WORK ITEM:
The number of lines below holding the string "Locate" is the only answer wanted.

Dataset entries:

#####

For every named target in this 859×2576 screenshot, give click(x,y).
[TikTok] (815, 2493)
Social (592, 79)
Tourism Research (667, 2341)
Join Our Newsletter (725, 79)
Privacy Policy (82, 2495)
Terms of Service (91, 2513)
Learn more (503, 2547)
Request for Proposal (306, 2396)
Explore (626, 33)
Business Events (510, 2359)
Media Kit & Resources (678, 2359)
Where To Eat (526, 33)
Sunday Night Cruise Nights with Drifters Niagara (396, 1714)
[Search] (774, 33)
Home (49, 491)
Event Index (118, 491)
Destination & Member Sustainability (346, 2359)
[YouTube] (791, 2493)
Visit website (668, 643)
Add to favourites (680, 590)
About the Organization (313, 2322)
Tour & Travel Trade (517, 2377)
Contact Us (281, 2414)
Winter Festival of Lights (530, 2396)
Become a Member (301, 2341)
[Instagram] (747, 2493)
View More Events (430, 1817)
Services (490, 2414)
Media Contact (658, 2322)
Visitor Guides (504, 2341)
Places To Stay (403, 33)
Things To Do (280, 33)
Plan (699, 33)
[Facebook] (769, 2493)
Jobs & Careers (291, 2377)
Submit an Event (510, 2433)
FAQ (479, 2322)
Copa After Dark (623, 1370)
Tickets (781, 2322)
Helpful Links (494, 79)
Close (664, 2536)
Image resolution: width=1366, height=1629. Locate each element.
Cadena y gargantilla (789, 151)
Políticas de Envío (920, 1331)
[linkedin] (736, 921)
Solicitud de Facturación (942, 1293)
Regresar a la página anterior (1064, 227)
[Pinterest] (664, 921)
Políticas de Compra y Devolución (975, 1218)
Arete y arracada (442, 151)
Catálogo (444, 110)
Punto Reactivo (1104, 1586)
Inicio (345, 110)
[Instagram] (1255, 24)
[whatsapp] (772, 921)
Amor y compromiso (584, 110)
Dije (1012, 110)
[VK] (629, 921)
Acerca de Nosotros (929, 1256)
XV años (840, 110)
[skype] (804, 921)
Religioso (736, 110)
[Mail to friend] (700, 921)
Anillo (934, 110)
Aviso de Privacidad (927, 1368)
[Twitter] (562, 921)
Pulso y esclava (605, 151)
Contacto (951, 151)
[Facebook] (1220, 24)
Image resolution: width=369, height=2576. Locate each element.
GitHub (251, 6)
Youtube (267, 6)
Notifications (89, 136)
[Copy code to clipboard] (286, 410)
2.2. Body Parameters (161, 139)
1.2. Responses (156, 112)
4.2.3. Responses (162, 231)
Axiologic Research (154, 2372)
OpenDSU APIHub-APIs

#####

RESPONSE TO THE EXERCISE:
2